→ **Task to complete**: Extract every line of the listing below that contains the word "Open".

Interface element records:
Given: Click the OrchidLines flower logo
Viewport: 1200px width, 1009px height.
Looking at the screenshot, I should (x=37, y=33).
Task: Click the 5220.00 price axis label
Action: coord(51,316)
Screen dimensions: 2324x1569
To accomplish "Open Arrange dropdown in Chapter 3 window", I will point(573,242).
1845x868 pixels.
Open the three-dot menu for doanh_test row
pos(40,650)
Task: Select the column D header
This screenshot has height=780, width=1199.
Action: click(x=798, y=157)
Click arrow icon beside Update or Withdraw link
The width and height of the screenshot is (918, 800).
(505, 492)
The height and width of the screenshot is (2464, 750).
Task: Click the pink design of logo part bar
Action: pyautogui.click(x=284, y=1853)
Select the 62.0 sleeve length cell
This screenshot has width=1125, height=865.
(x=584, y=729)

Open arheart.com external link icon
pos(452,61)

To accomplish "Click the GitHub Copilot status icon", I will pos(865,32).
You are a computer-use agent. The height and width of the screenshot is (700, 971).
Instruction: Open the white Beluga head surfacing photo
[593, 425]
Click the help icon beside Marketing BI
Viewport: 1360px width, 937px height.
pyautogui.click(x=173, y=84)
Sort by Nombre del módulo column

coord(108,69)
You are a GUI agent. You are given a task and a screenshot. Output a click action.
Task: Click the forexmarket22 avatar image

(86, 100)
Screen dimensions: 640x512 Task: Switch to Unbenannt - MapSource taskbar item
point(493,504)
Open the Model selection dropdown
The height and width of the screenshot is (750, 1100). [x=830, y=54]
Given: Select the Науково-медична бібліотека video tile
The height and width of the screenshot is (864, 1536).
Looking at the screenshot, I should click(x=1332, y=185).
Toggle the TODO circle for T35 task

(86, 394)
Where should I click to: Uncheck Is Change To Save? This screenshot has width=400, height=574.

→ **Solution**:
To accomplish "Open Arrange dropdown in Chapter 3 window", I will point(573,242).
Open the three-dot menu for doanh_test row
Open arheart.com external link icon
Instruction: Open the white Beluga head surfacing photo
Open the Model selection dropdown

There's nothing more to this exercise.